The higher share of population in Kerala choosing private hospitals over public hospitals is a more recent trend and is indeed worrisome. However, even here, the argument is hopelessly out of context in Panagariya’s article.
It need not be surprising that in any society where public health has historically focussed more on basic/primary health services, more people will chose the private sector for secondary and tertiary health care. Kerala’s example is no different. Thus, in the initial phases of public health expansion in the State, there was no significant difference between the growth of private and public expenditures. Between 1961-62 and 1973-74, while per capita health expenditure of the government grew by 1.4 per cent, per capita health expenditure of the private sector grew by 1.9 per cent. However, it was after the mid-1970s that the differential begins to rise sharply. Between 1974-75 and 1986-87, while per capita health expenditure of the government grew by 2.5 per cent, per capita health expenditure of the private sector grew by 4.9 per cent.

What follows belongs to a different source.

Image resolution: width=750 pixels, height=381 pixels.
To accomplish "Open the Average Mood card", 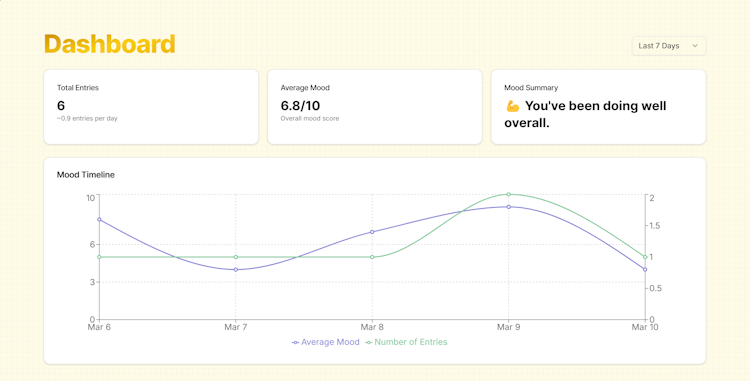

This differential has further increased in the more recent years, which is what has excited Panagariya.
Why has this happened? One, beginning from the mid-1970s, Kerala witnessed a sharp rise in disposable incomes, thanks to the remittances from the rising share of workers migrating to the middle-east. This put more money, on an average, in the hands of people who chose private hospitals over public hospitals. Two, the sharp fiscal crisis of the state from the 1980s onwards pre-empted any further expansion of public investment into the secondary and tertiary sectors. Even at the primary level, conditions worsened in the absence of fresh investment. With more disposable incomes and no public hospitals to meet the rising demands, the private sector came in quickly to fill the gap. That is why private health expenditures exceed public health expenditures, as a share of GSDP, in Kerala today.
In fact, what Panagariya posits as a positive feature – the expansion of private health care – is what is precisely wrong with Kerala’s health care system today. Every study on the health sector in Kerala would tell us that out-of-pocket health spending of people in Kerala has risen sharply in the last two decades. This demands a quick expansion of public expenditure into the secondary and tertiary sectors of health care. What constrains the state’s capacity to do so is a direct fallout of the post-1991 economic reform process, which Panagariya and his like enthusiastically support: fiscal austerity. The insistence on fiscal austerity at the central level has shrunk the finances available with States. Thus, funds allocated for the payment of salaries of health care staff and purchase of drugs have been forced to be cut, leading to a deterioration of the overall quality of public health services. It is funny now to see the same neo-liberals, who encouraged a cut in public expenditures, turn around and blame the public sector for poor quality services!
It may be fashionable for neo-liberal economists to run down, or make fun of, the developmental achievements of Kerala or the role of the Left in that long-drawn process. Of course, any critical view of Kerala’s experience should be welcomed. However, Panagariya’s so-called “critical” view is blinded both by dogmas of growth fetishism as well as erroneous use of statistics. Sorry, not welcome!